Plaintiff has filed an application for the Court to request pro bono counsel. (ECF 3.) By order dated July 28, 2022, the court granted Plaintiff's request to proceed in forma pauperis (“IFP”), that is, without prepayment of fees.
For the reasons discussed below, the Court dismisses Plaintiff's claims against the State of New York and her claims against the individual defendants in their official capacities. The Court also dismisses Plaintiff's claims against the unidentified individual defendants, in their individual capacities, but without prejudice. The Court denies Plaintiff's application for the Court to request pro bono counsel without prejudice to Plaintiff's filing another such application at a later date. The Court directs service on Finnegan, Gould, and Wollman with respect to Plaintiff's claims under Section 1983 and state law against those defendants, in their individual capacities.
STANDARD OF REVIEW
The Court must dismiss an IFP complaint, or portion thereof, that is frivolous or malicious, fails to state a claim on which relief may be granted, or seeks monetary relief from a defendant who is immune from such relief. 28 U.S.C. § 1915(e)(2)(B); see Livingston v. Adirondack Beverage Co., 141 F.3d 434, 437 (2d Cir. 1998). The Court must also dismiss a complaint when the Court lacks subject-matter jurisdiction. See Fed.R.Civ.P. 12(h)(3). While the law mandates dismissal on any of these grounds, the Court is obliged to construe pro se pleadings liberally, Harris v. Mills, 572 F.3d 66, 72 (2d Cir. 2009), and interpret them to raise the “strongest [claims] that they suggest,"' Triestman v. Fed. Bureau of Prisons, 470 F.3d 471, 474 (2d Cir. 2006) (internal quotation marks and citations omitted, emphasis in original).
DISCUSSION
A. Claims under Section 1983 and state law against the State of New York and the individual defendants, in their official capacities
The Court must dismiss Plaintiff's claims under Section 1983 and state law against the State of New York and her claims against the individual defendants, in their official capacities. “[A]s a general rule, state governments may not be sued in federal court unless they have waived their Eleventh Amendment immunity, or unless Congress has abrogate[d] the states' Eleventh Amendment immunity. . . .” Gollomp v. Spitzer, 568 F.3d 355, 366 (2d Cir. 2009) (internal quotation marks and citation omitted, second alteration in original). “[T]he immunity recognized by the Eleventh Amendment extends beyond the states themselves to state agents and state instrumentalities that are, effectively, arms of a state.” Id. (internal quotation marks and citation omitted). This immunity shields States from claims for money damages. See Green v. Mansour, 474 U.S. 64, 72-74 (1985); Pennhurst State Sch. & Hosp. v. Halderman, 465 U.S. 89, 101-02 (1984). Congress has not abrogated the States' immunity for claims under Section 1983, see Dube V State Univ. of N. Y, 900 F.2d 587, 594 (2d Cir. 1990), and the State of New York has not waived its immunity to suit in federal court, see Trotman v. Palisades Interstate Park Comm 'n, 557F.2d35, 40 (2d Cir. 1977).

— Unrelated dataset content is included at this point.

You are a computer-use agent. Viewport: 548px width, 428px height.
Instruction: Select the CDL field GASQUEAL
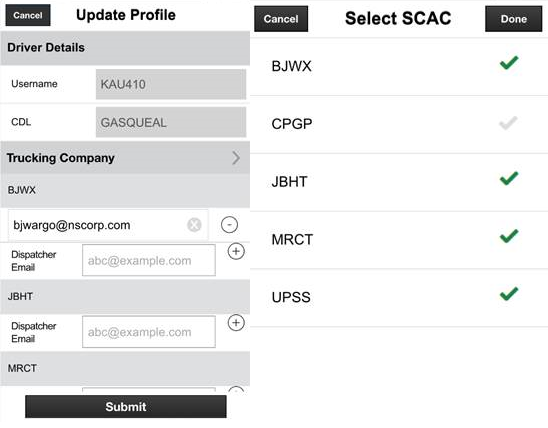[x=171, y=122]
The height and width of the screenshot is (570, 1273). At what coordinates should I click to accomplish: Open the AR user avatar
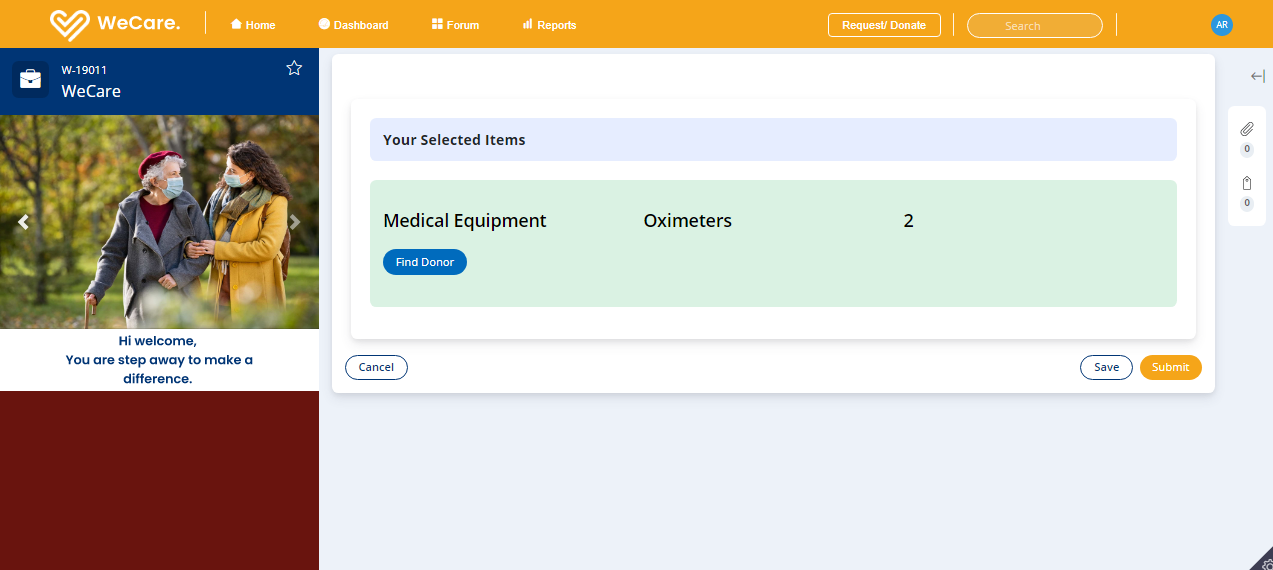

The Eleventh Amendment therefore precludes Plaintiff's claims for damages under Section 1983 against the State of New York. The Eleventh Amendment also precludes Plaintiff's claims under Section 1983 for damages against the individual defendants, who are all New York State officials, in their official capacities. See, e.g., Exxon Mobil Corp. v. Healey, 28 F.4th 383, 392 (2d Cir. 2022) (“[T]he Eleventh Amendment bars the award of money damages against state officials in their official capacities.”).
Moreover, this Court lacks subject-matter jurisdiction to consider Plaintiff's claims for damages against the State of New York and against the individual defendants, in their official capacities, under state law; Plaintiff may only pursue such claims for damages in the New York Court of Claims. Bertoldi v. State, 275 A.D.2d 227, 228 (1st Dep't 2000) (“It is well settled that the [New York] Court of Claims has exclusive jurisdiction over actions for money damages against the State [of New York], [New York] State agencies, or [New York] State officials acting in their official capacities in the exercise of governmental functions.”).
Accordingly, the Court dismisses all of Plaintiff's claims against the State of New York and against the individual defendants, in their official capacities, under the doctrine of Eleventh Amendment immunity, and therefore, for lack of subject-matter jurisdiction. Fed.R.Civ.P. 12(h)(3); Mahon v. Ticor Title Ins. Co., 683 F.3d 59, 62 (2d Cir. 2012) (“If [a] plaintiff[ ] lack[s] Article III standing, a [federal] court has no subject matter jurisdiction to hear [her] claim.” (internal quotation marks and citation omitted)); Close v. New York, 125 F.3d 31, 38-39 (2d Cir. 1997) (“[U]nless New York waived its immunity, the district court lacked subject matter jurisdiction.”); Atl. Healthcare Benefits Trust v. Googins, 2 F.3d 1, 4 (2d Cir. 1993) (Although the parties do not address the Eleventh Amendment in their briefs, we raise it sua sponte because it affects our subject matter jurisdiction.”); see 28 U.S.C. § 1915(e)(2)(B)(iii).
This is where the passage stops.